Jarbeorn hob ahnungslos die Schultern. "Als ich erwachte, hat er dich gerade auf den Rücken gerollt und ins weiche Moos gebettet," erklärte der Beorninger. "Ich glaube, wenn er ein Feind wäre, hätte er uns schon etwas angetan, ehe ich erwacht bin."
"Seht ruhig bei euren Sachen nach. Es ist alles noch da," meinte der Fremde. Er stieß sich von dem Baum ab, an den er sich gelehnt hatte, und schlenderte zu ihnen hinüber. Dann stützte er die Hände in die Hüften und sagte: "Wenn ihr diesem Weib begegnet seid, dann bin ich zu spät gekommen. Ich hatte gehofft, sie dieses Mal endlich zu erwischen. Als ich vor zwei Wochen nach Dunland kam, hat sie mir etwas gestohlen... etwas Wichtiges. Seitdem jage ich sie. Doch immer wieder entwischt sie mir, wie ein Schatten. So etwas habe ich noch nie erlebt."
Er schien nicht sonderlich verärgert zu sein, sondern erzählte Jarbeorn und Córiel im Plauderton davon, als würden sie sich schon lange kennen.
"Ich habe uns bereits vorgestellt," warf Jarbeorn ein. "Dies ist Sabri, der auch der Sohn des Falken genannt wird."
Sabri machte eine wegwerfende Handbewegung. "Sabri genügt." Er beugte sich vor und fragte: "Hat Veca irgendetwas zu euch gesagt, das vielleicht auf ihren nächsten Schritt hinschließen lässt? Was wollte sie von euch?"
"Wenn ich das wüsste," antwortete Córiel und rieb sich vorsichtig die Schläfe. Rasch fasste sie zusammen, was Veca zu ihr gesagt hatte, ehe sie sie niedergeschlagen hatte und verschwunden war. "Sie hat... zugegeben, hinter dem Mordversuch auf den Wolfskönig zu stecken."
"Das passt zu ihr," meinte Sabri verdrossen. "Sie stiftet Chaos, wo immer sie nur kann."
"Ihr Ziel scheint zu sein, dass ein Krieg zwischen Dunland und Eregion ausbricht," fuhr Córiel fort.
"Und wer hätte etwas davon?" überlegte Jarbeorn, und beantwortete seine Frage gleich darauf selbst: "Natürlich. Saruman. Sie muss in seinen Diensten stehen."

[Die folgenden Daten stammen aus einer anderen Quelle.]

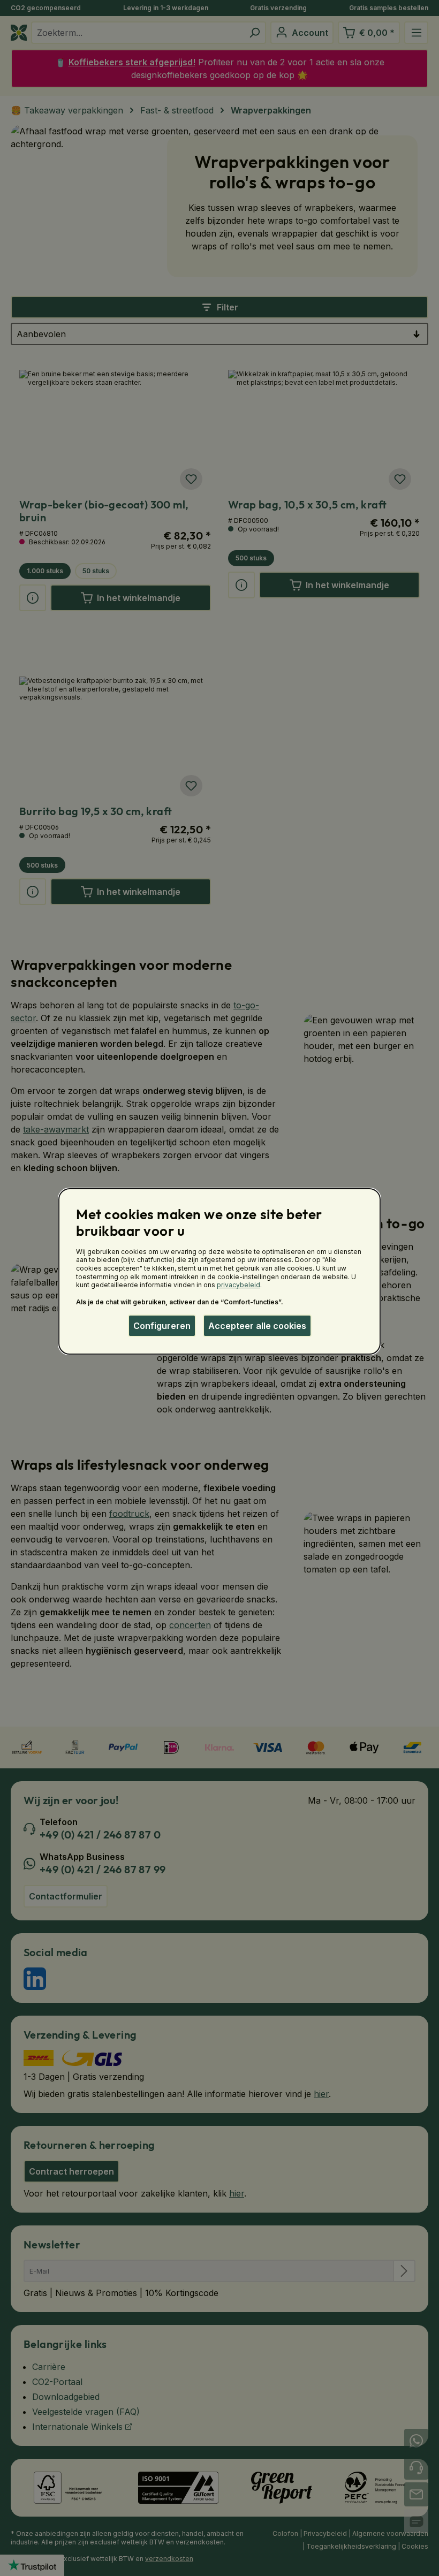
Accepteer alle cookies (257, 1325)
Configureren (162, 1325)
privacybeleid (238, 1285)
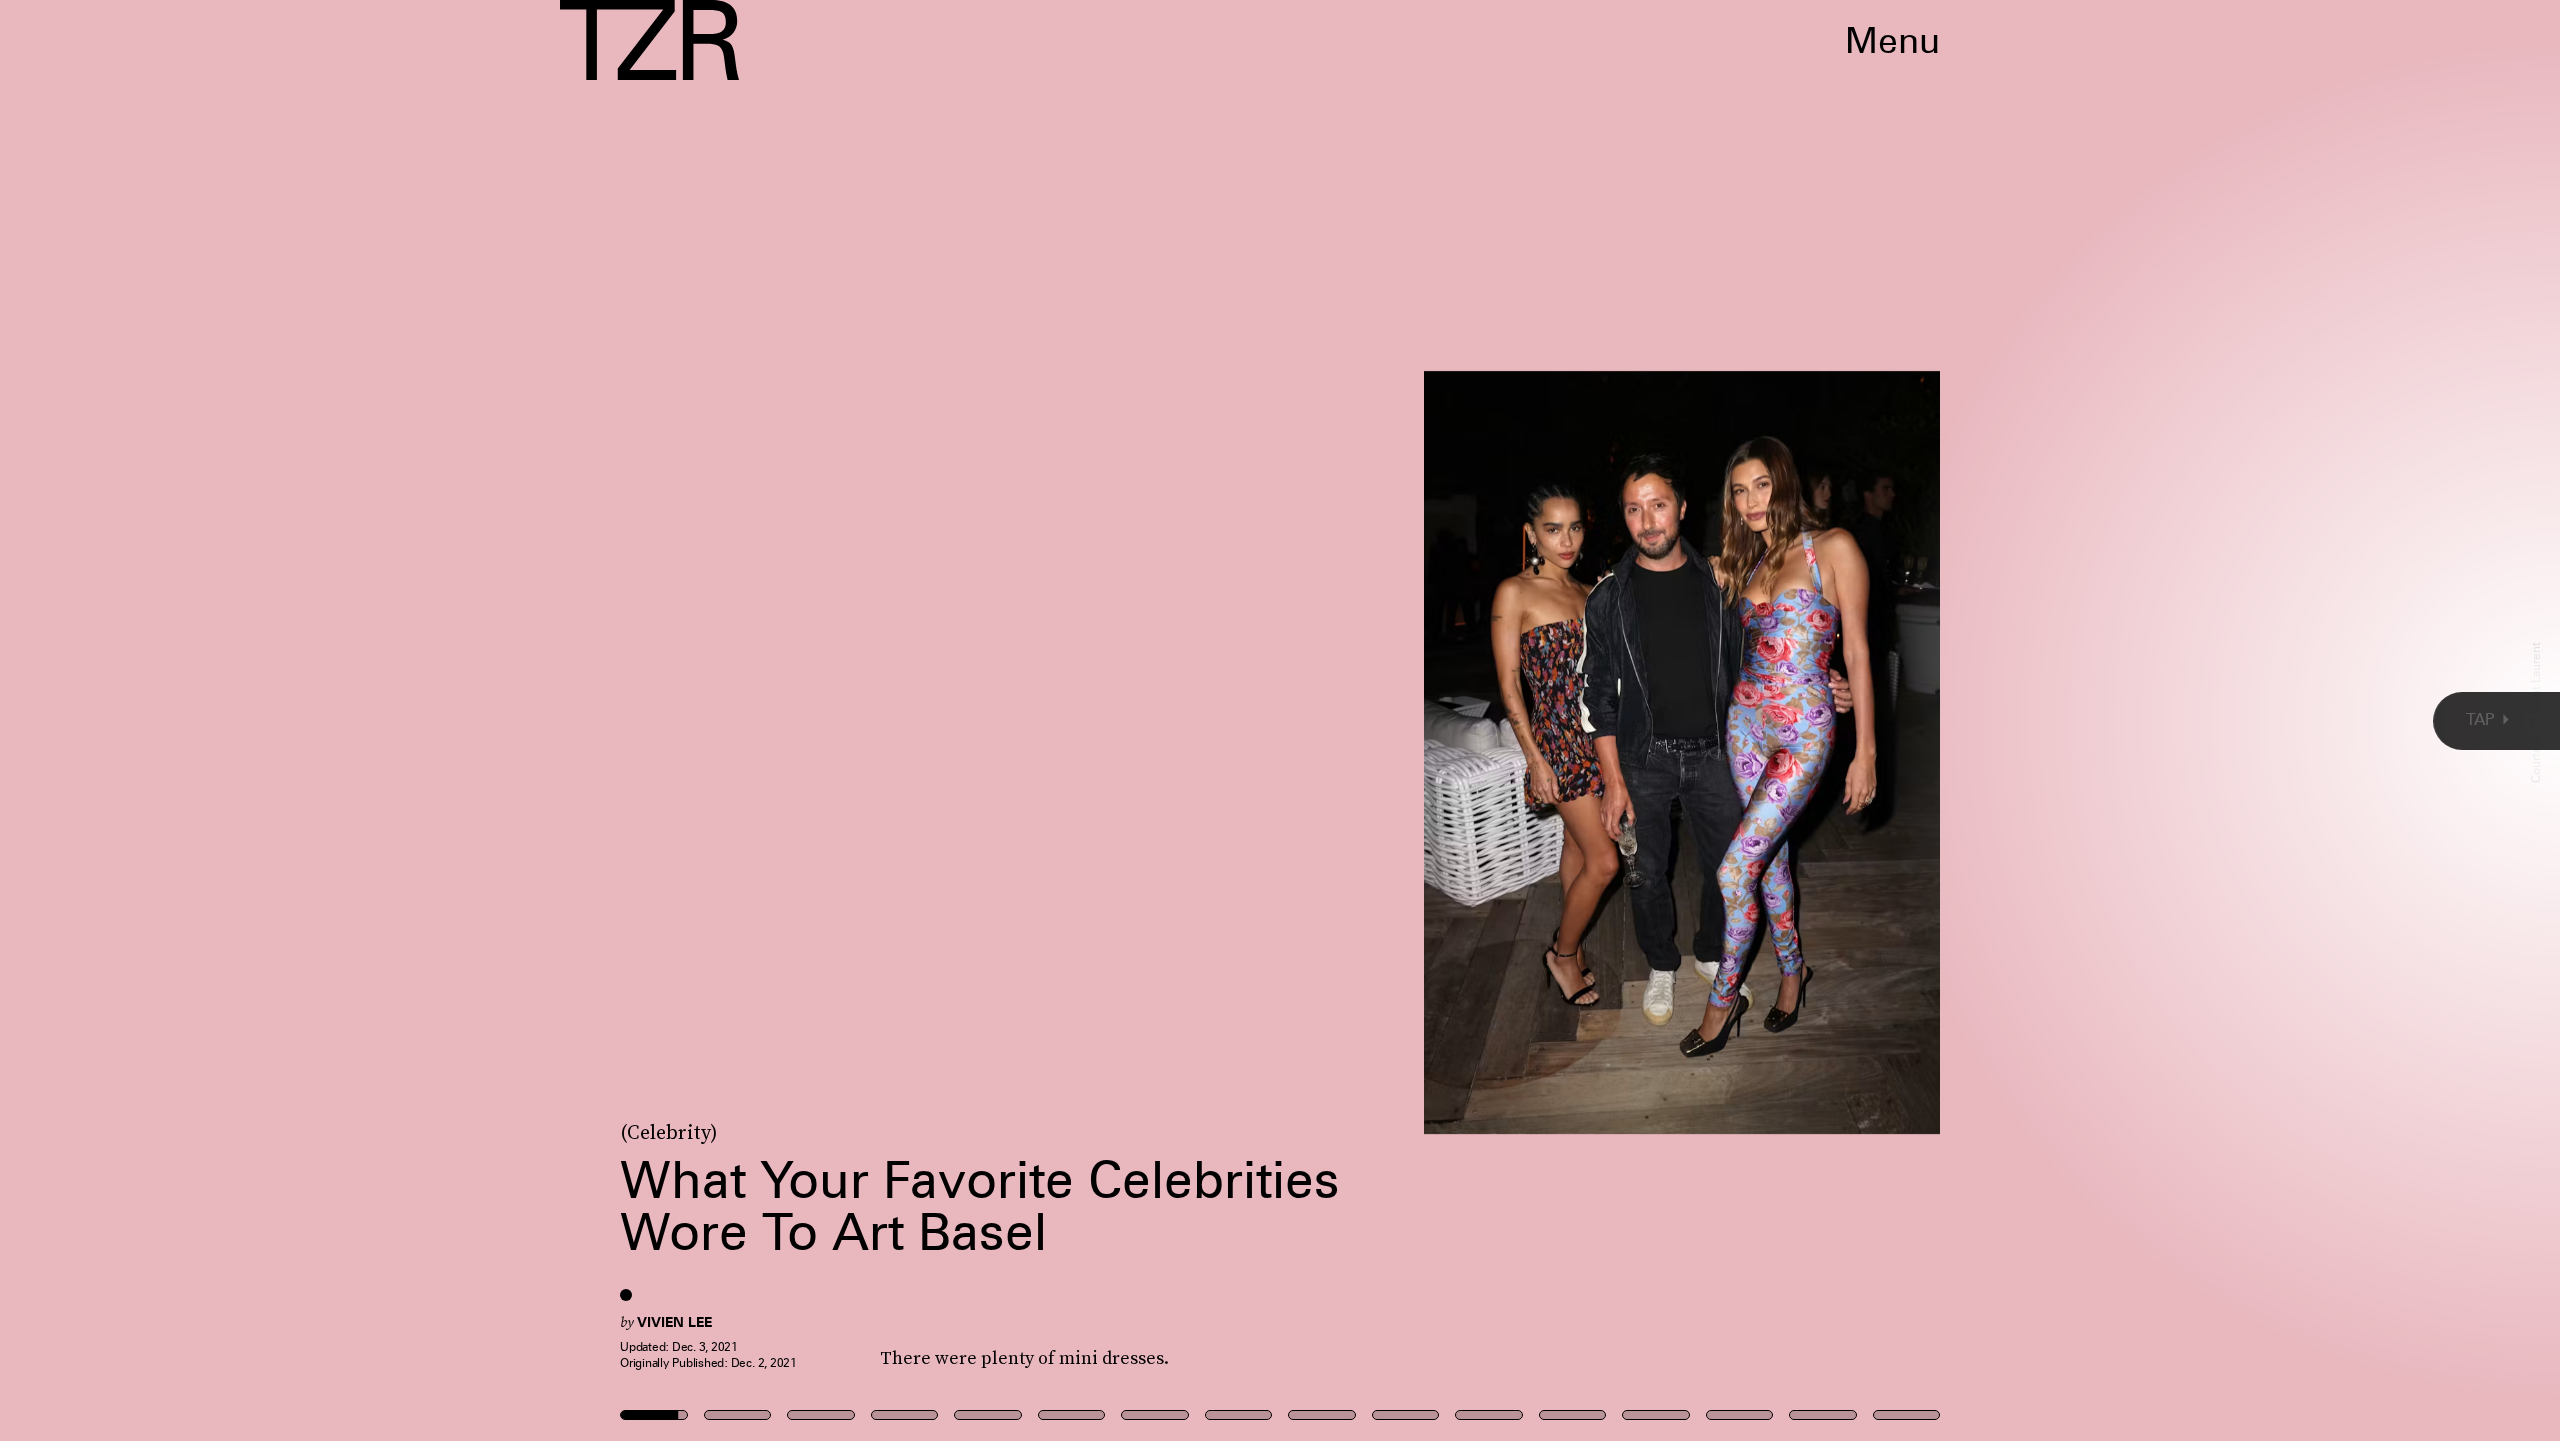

"Gut möglich," meinte Córiel. "Ich denke jedenfalls, dass wir so bald es geht nach Eregion weiterreiten sollten, und mit den Elben dort sprechen sollten. Wir müssen verhindern, dass aus diesem Missverständnis tatsächlich ein blutiger Krieg entsteht. Außerdem können uns die Elben von Eregion sagen, wohin Lasseron und seine Gruppe gegangen sind, und sie haben vielleicht auch etwas von Meister Elronds Gruppe gehört."
"Missverständnis?" wiederholte Sabri fragend.
"Der Angreifer, der den Wolfskönig ermorden wollte, war ein Elb," erklärte Jarbeorn.
"Hmm. Interessant," kommentierte Sabri. "Ich schätze, ich werde mitkommen. Wenn Veca tatsächlich einen Krieg anzetteln will, kann ich das nicht zulassen. Ihre Pläne zu durchkreuzen wird sie vielleicht zu mir locken, und sich am Ende als erfolgreicher erweisen als eine schier endlose Jagd durch die Ödnis dieses Landes."
Jarbeorn stimmte erfreut zu, doch Córiel war vorsichtiger. Sabri schien es sofort zu bemerken. "Mach dir keine Sorgen, große Elbenkriegerin. Ich habe nicht vor, dich oder deinen Kumpanen zu verraten. Ich bin ebenso fremd in diesem Land wie ihr beide und werde hier so bald ich meinen Auftrag erledigt habe, wieder verschwinden."
"Was für einen Auftrag?" wollte Córiel wissen. "Was willst du hier, und in wessen Diensten stehst du?"
Sabri schüttelte den Kopf. "Das kann ich nicht verraten. Noch nicht. Ich sage nur so viel: Es hängt mit Saruman zusammen. Doch Veca hat mir einen wichtigen Gegenstand gestohlen, den ich zur Erfüllung meines Auftrages benötige. Gelingt mir das nicht, muss ich in Schande zu meinem Vater und seinen Kriegern zurückkehren."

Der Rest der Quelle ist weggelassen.